(Records for this task Opens)

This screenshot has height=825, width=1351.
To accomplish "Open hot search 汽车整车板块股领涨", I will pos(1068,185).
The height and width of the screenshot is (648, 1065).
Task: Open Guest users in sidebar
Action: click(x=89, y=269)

(Records for this task Closes)

*Instructions to follow:*
Go through the data and copy each line exactly as it was written.

*Output:*
This screenshot has height=825, width=1351.
To accomplish "Open hot search 汽车整车板块股领涨", I will pos(1068,185).
The height and width of the screenshot is (648, 1065).
Task: Open Guest users in sidebar
Action: click(x=89, y=269)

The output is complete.